- **RECORDS PROVIDED**:
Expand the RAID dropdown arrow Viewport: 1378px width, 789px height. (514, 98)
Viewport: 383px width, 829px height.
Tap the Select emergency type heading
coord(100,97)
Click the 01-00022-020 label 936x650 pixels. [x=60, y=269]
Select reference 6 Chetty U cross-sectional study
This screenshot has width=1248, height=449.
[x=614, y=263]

--

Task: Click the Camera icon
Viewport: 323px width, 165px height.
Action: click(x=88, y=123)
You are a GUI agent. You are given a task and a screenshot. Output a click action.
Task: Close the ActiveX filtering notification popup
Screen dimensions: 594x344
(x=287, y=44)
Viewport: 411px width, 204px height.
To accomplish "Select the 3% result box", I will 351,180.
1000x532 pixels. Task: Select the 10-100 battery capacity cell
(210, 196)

- **WHAT YOU NEED TO DO**:
The response must hold only the lines above from the line with "Viewport: 323px width, 165px height." through the line with "Viewport: 411px width, 204px height.", each copied exactly, both ends kept.

- **EXERCISE OUTPUT**:
Viewport: 323px width, 165px height.
Action: click(x=88, y=123)
You are a GUI agent. You are given a task and a screenshot. Output a click action.
Task: Close the ActiveX filtering notification popup
Screen dimensions: 594x344
(x=287, y=44)
Viewport: 411px width, 204px height.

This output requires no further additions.